**SOURCE INFORMATION:**
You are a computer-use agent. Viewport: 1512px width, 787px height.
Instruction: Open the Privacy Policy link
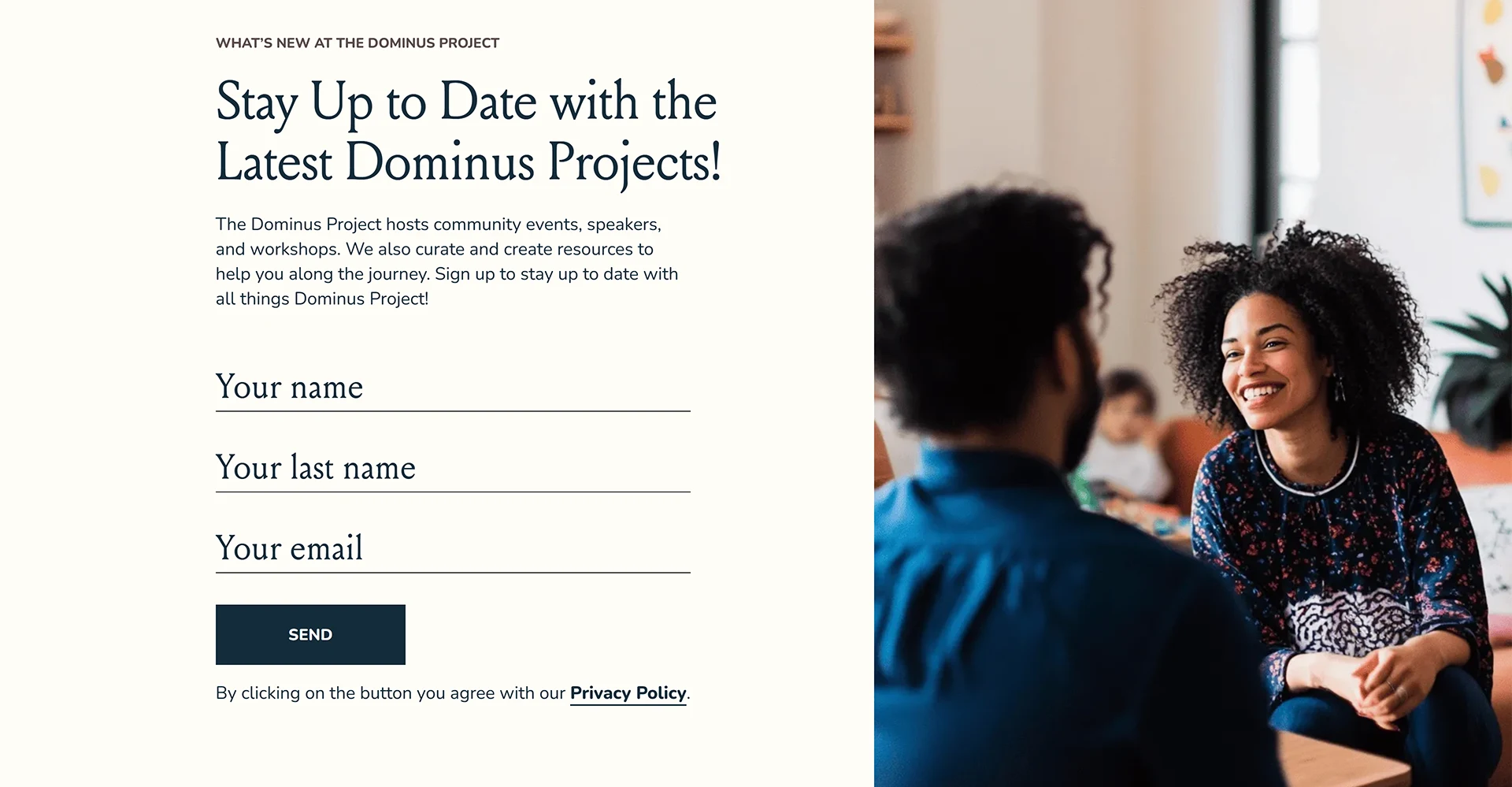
--
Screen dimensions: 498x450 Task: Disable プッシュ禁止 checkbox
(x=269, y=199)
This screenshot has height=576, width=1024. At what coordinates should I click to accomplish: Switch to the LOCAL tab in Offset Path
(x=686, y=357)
--
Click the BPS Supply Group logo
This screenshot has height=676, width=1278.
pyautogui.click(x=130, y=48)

**PROBLEM DETAILS:**
Can you repeat, word for word, every line above from the one containing "You are a computer-use" down to the one containing "Instruction: Open the Privacy Policy link", including both?

**TASK ANSWER:**
You are a computer-use agent. Viewport: 1512px width, 787px height.
Instruction: Open the Privacy Policy link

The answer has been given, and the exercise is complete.